CHICKASHA — The Chickasha Municipal Authority discussed increasing the rate citizens pay for water by 10 percent per year and six percent per year for sanitation to cover costs of operation and maintenance of equipment during a budget work session Wednesday.
Funding for water projects, city personnel and maintenance, as well as informing and surveying citizens about the operation of the city, was also discussed.
City Manager Stewart Fairburn said the raw water treatment plant replacement phase 2 project, which involves restructuring the treatment plant, and the raw water line replacement project will need to be completed in the next 10 years.
The capital improvement projects dedicated sales tax, which funds water and street improvements among other projects, will expire in 2023, and if renewed, may generate approximately $32,000,000 in the next 10 years, according to the proposed budget.

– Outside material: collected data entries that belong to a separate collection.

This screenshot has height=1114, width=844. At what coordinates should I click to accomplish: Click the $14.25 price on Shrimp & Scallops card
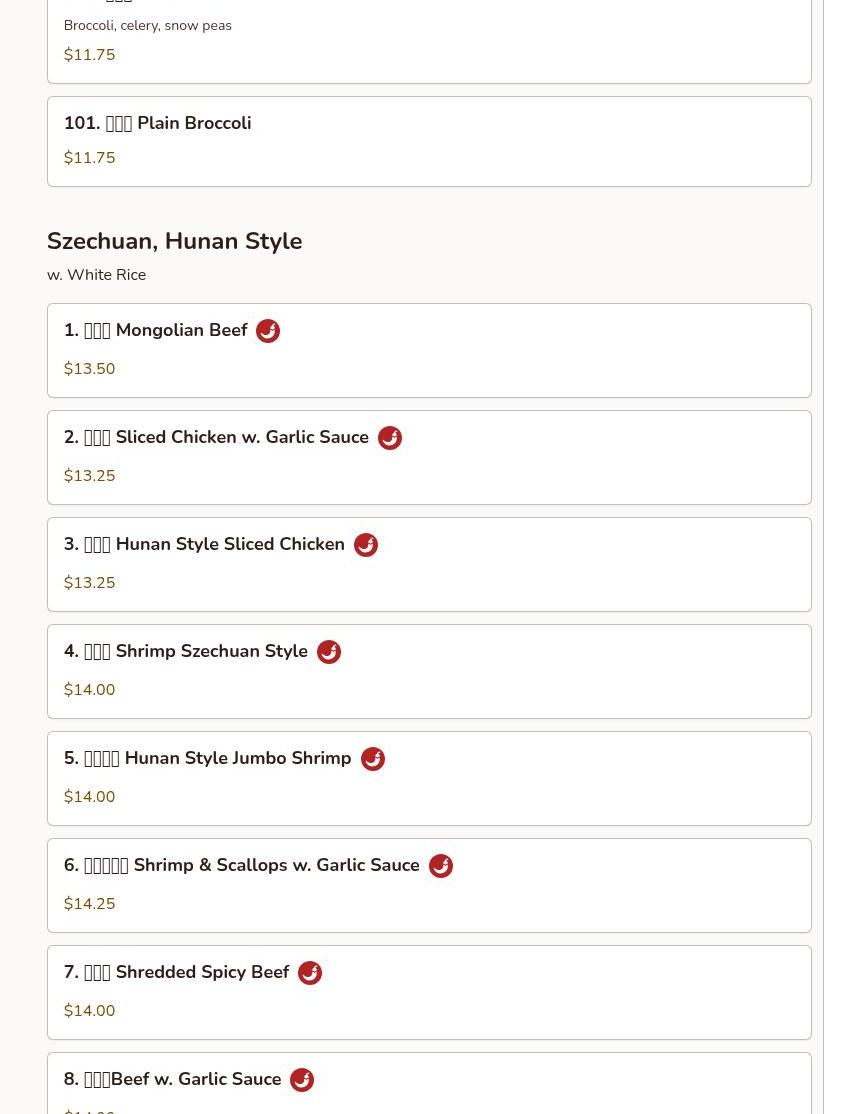[89, 904]
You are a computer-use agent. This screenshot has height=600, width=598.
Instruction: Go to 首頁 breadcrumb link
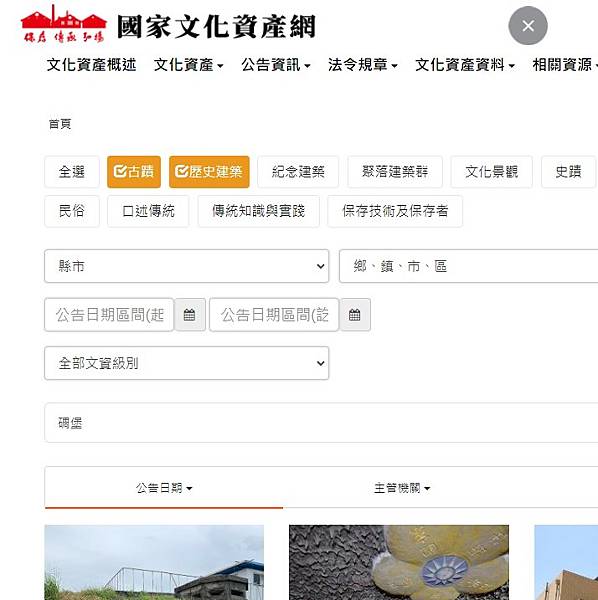click(x=60, y=124)
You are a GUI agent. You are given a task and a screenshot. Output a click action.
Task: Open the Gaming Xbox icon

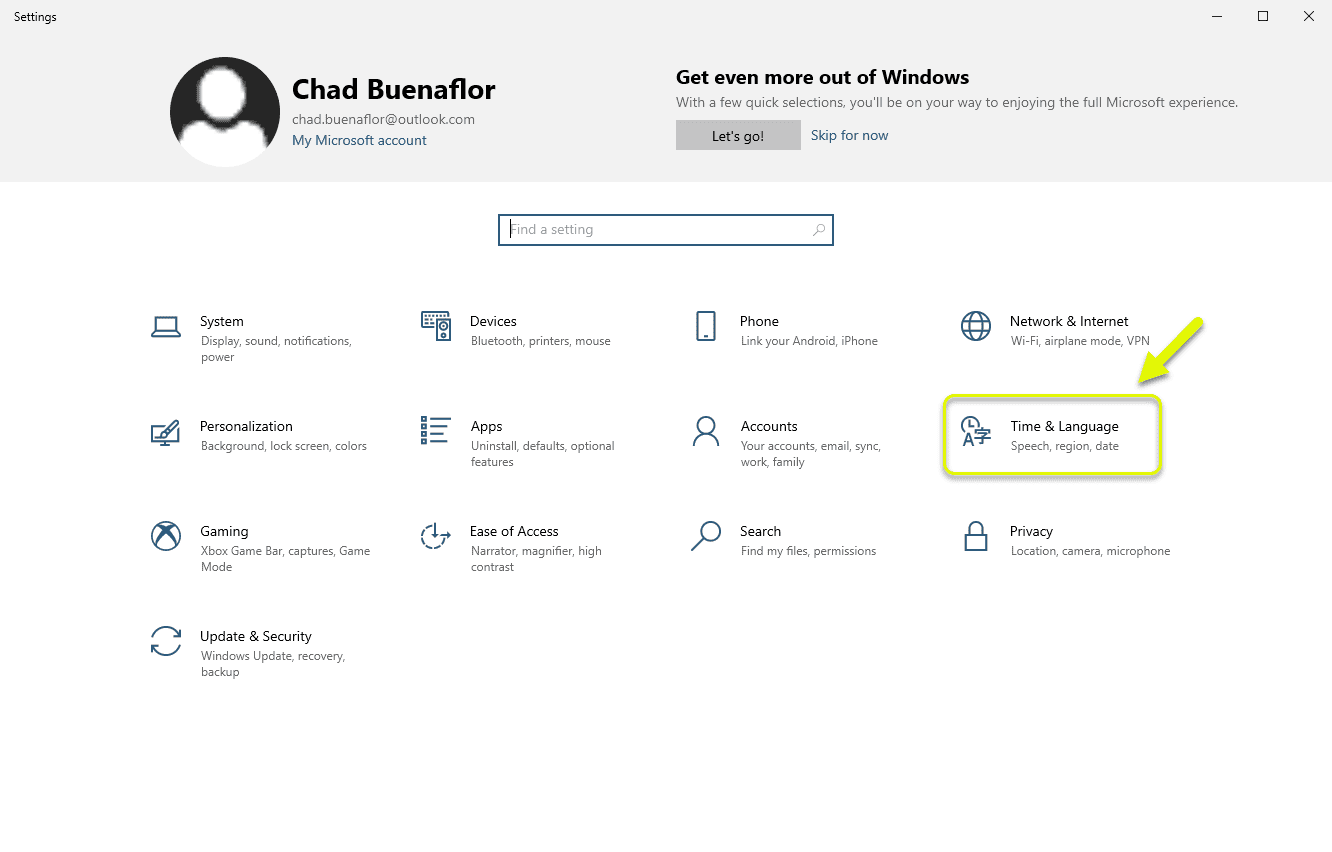(166, 536)
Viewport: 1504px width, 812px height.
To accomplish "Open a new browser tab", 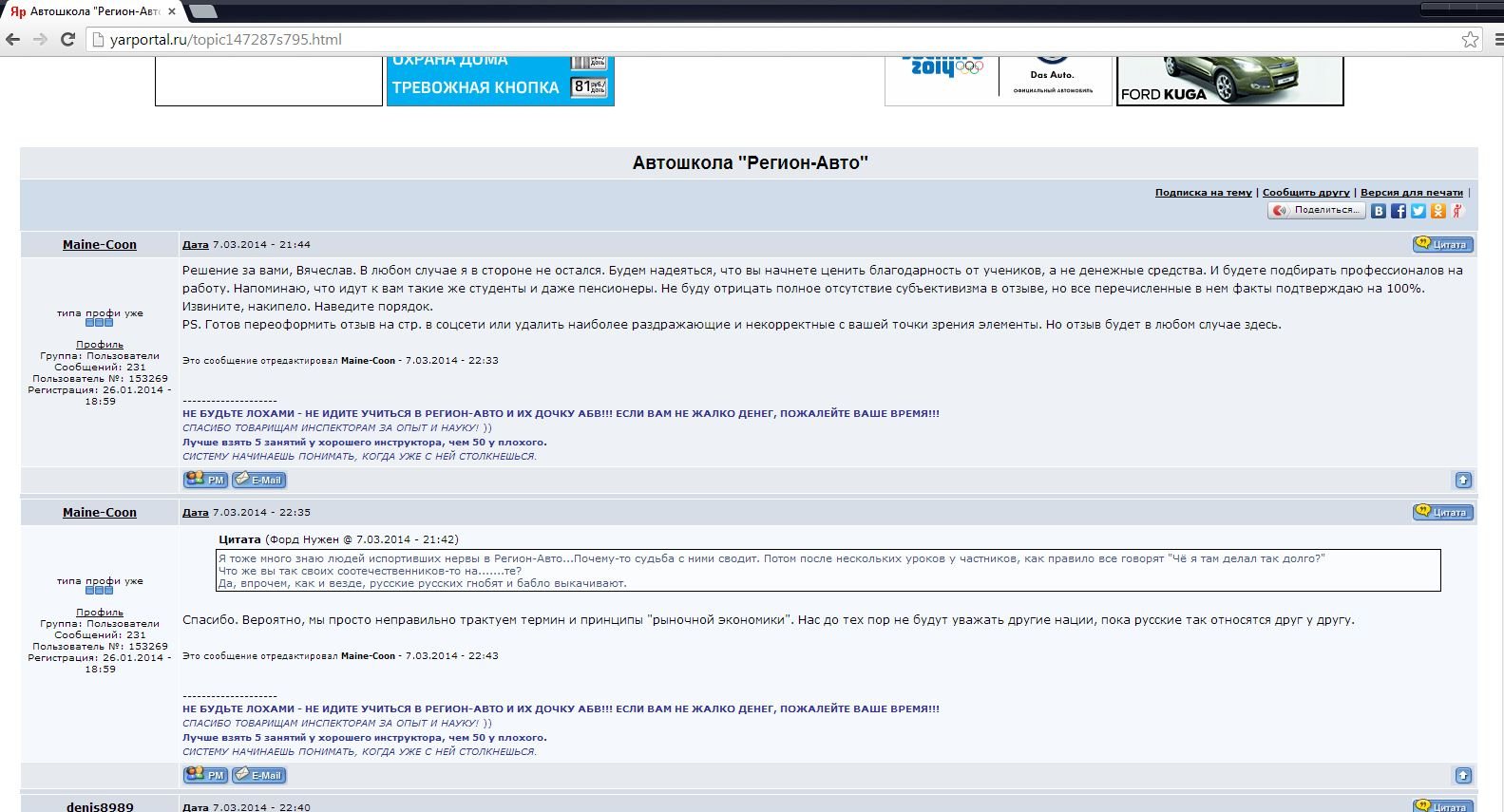I will 202,11.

The current incarnation of the tax is expected to produce $24 million in the next 10 years.
However, unless another source of funding for street maintenance is found, $15,000,000 will be needed for streets in that time, leaving $17,000,000 for water projects, which is less than is needed for the projects, Fairburn said.
The city is also looking into improvements at Lake Chickasha.
Next year, $50,000 is budgeted for a master plan to determine how the lake will be treated as a recreation area, Fairburn said.
Without corporate sponsorship, improvements to the lake will have to be funded by sales taxes, which reduces the amount that can be spent on water projects, he said.
Additionally, $2,000,000 is budgeted to replace the water meters and implement automatic meter readers.
The city is also looking at the possibility of hiring a Human Resources management person to help reduce the burden of current personnel and reduce the cost of workers' compensation claims.